start PAGE

Amendment proposed to the Bill— In page 6, line 23, after the word 'Kingdom,' to insert the word" 'for meeting or supplying a continuous demand existing for such patented article or process in the United Kingdom.'"—(Mr. Croydon Marks.)

Question proposed, "That those words be there inserted."

MR. LLOYD-GEORGE

said that it had been asked why if there was no demand in this country for a certain patented article, should anyone go to the expense of setting up workshops for the manufacture-of the article? But, after all, this was a great exporting country, and it was our interest to manufacture for the whole-world, and a patent might be wanted here for some article which was used for I export purposes. From any point of view he could not accept the Amendment.

* MR. BARNES

said that if the right hon. Gentleman considered this matter, he would see that it really cut to the root of the question, and defeated the object for which the Bill had been introduced. The hon. Member for Launceston had mentioned the jute industry, but that industry was started in this country, and a large number of manufacturers who had exploited the industry here now took advantage of the cheap labour in India, and manufactured the jute there.

* MR. G. CROYDON MARKS

asked leave to withdraw his Amendment.

Amendment, by leave, withdrawn.

MR. RAWLINSON moved to insert at the end of Clause 15 the words 'or His Majesty's dominions beyond the seas.'" He took it that the object of the Bill was to prevent a man taking out a patent in. England and then manufacturing that article in France or Germany because he could get cheaper labour there. He put it that if the patent were to be kept alive in England it should be worked in England for the benefit of British, workmen; and he thought that a similar advantage should be extended to the Colonies so as to give the Colonies a certain preference. With that object he ventured to press this Amendment upon the House. It did not establish protection or Colonial preference, but it gave the Colonies some sort of preference.

MR. NAPIER

seconded the Amendment on the ground that it would, he thought, not give a preference at all, but would slightly limit the protectionist character of the clause. It would, at all events, enlarge the area from which the people of this country would be entitled, possibly, to buy patented articles.

Amendment proposed to the Bill— In page 6, line 23, at the end, to insert the words 'or His Majesty's dominions beyond the seas.'"—(Mr. Rawlinson.)

Question proposed, "That those words be there inserted in the Bill."

MR. LLOYD-GEORGE

expressed his utter amazement that the hon. and learned Gentleman should play so absolutely into the hands of his foes. Did he realise that this would give immunity to American patents? All that would have to be done would be to set up a factory across the border, in Canada, and every American industry would instantly be contracted out of the clause. Did he also know that in Canada there was a compulsory working law? That operated against the British patent and the American patent, and the Americans were obliged to set up factories in Canada, and they had done it. He could not conceive anything more dangerous than the inclusion of this Amendment, which would cut out instantly every American patent. The acceptance of the Amendment would make the clause absolutely futile. He hoped the hon. and learned Gentleman would strengthen his hands by withdrawing his Amendment.

end PAGE

→ TO DO
Resume the parliamentary debate on the patent amendments from the point at which it stops. The listing that comes next is drawn from a separate source.

start SUPPLIED DATA

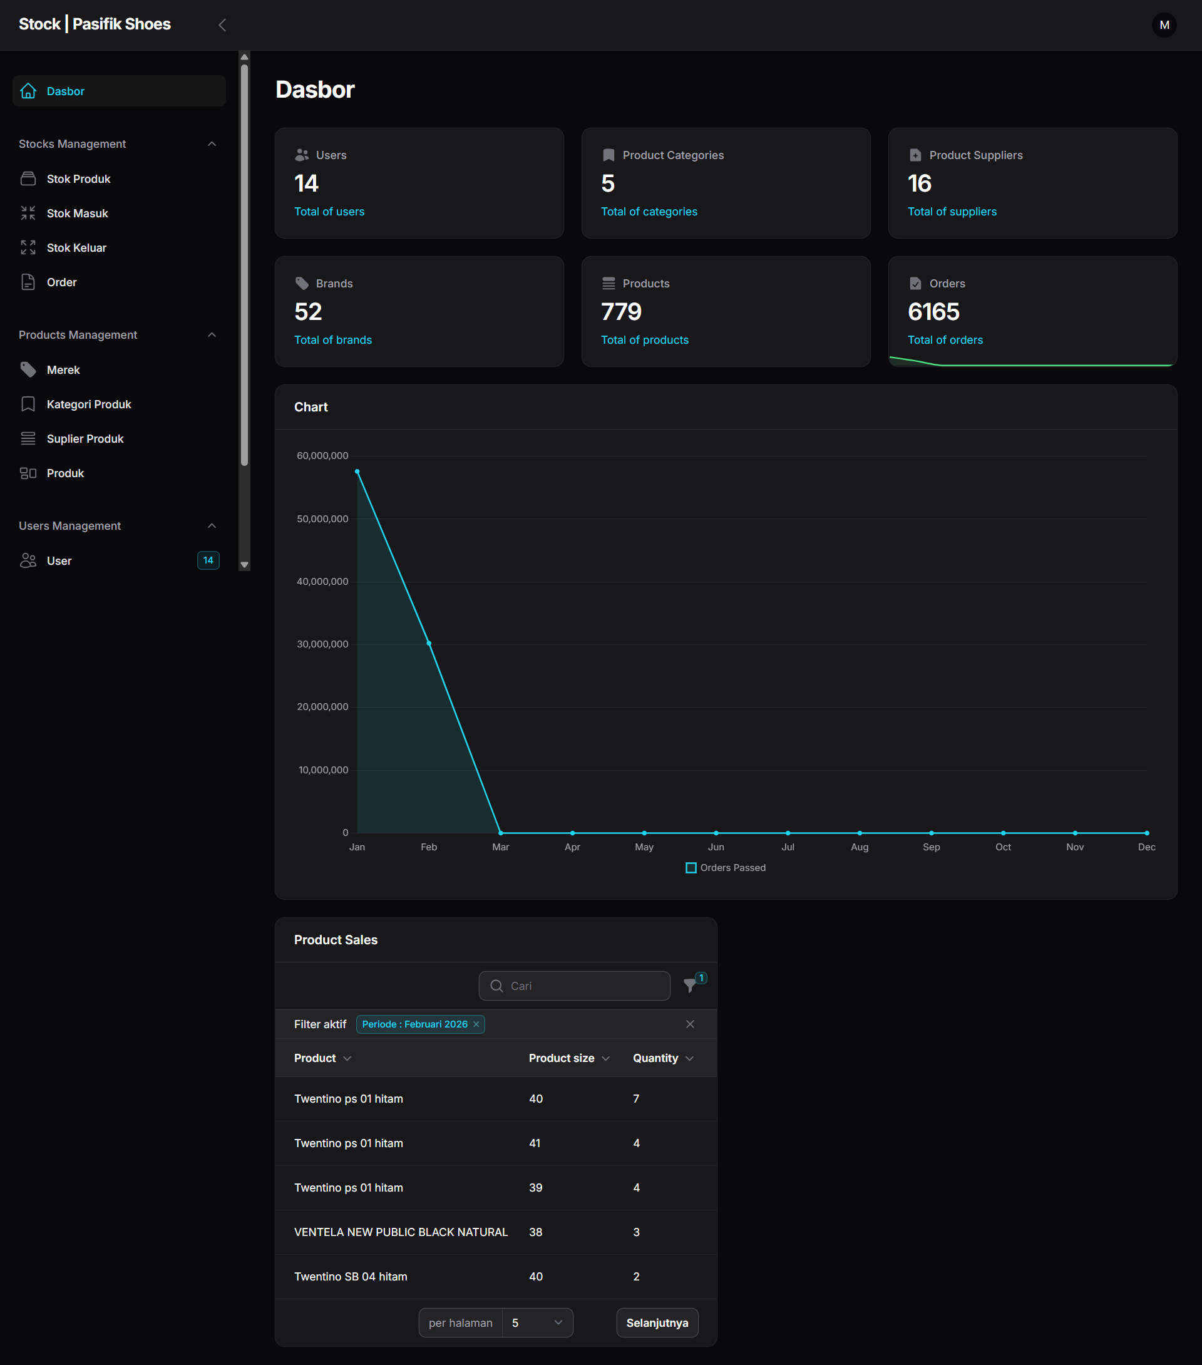This screenshot has height=1365, width=1202.
Task: Click the Kategori Produk bookmark icon
Action: tap(28, 404)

end SUPPLIED DATA

→ TASK RESULT
LORD R. CECIL

said the speech made by the right hon. Gentleman was too striking for him not to say a word or two in reply. The right hon. Gentleman was an advocate of free trade, and he as one who was in favour of promoting the free exchange of commodities practically said to his hon. friend if he pressed the Amendment it would destroy the whole protective effect of this clause. The House would observe how the right hon. Gentleman adopted the whole of his friend's argument. As to the argument against cheap labour, it was rather an old friend, and was directed against unfair competition. They did not want protection to bolster up industries, but it was needed to prevent unfair competition. He should support this Amendment.

MR. J. WARD

said he fancied he had heard all these speeches before. He had heard them in the Committee, and he thought they were dealt with very effectively then. He did not understand that there was any protection in the policy proposed. What was suggested was that when we were creating a monopoly and when the article was manufactured the products of the monopoly should not be protected in this country under the patent laws. If the article could be produced more cheaply in other countries, then it would not be produced in this country, but they wished to provide that our fellow countrymen would not be prevented from competing if it could be produced here. They were not applying a protective tax, but it was an extension of free trade, as it gave our people the opportunity of making these things if they could make them. If they could not the modification of the Patent Law would not affect the matter.

MR. HILLS (Durham)

supported the proposal of the Board of Trade. The Amendment looked attractive at first sight, but we could not treat the Empire as one until it was one in reality. The objection to cheap labour was a very important one, and, although at first sight he was inclined to look with favour on the Amendment, he thought on consideration it was a bad one.

MR. RAWLINSON

said that after the very able speech of the right hon. Gentleman and the sound principles which he had enunciaated, he would ask leave to withdraw the Amendment, as he felt the country was safe in the right hon. Gentleman's hands on this point.

Amendment, by leave, withdrawn.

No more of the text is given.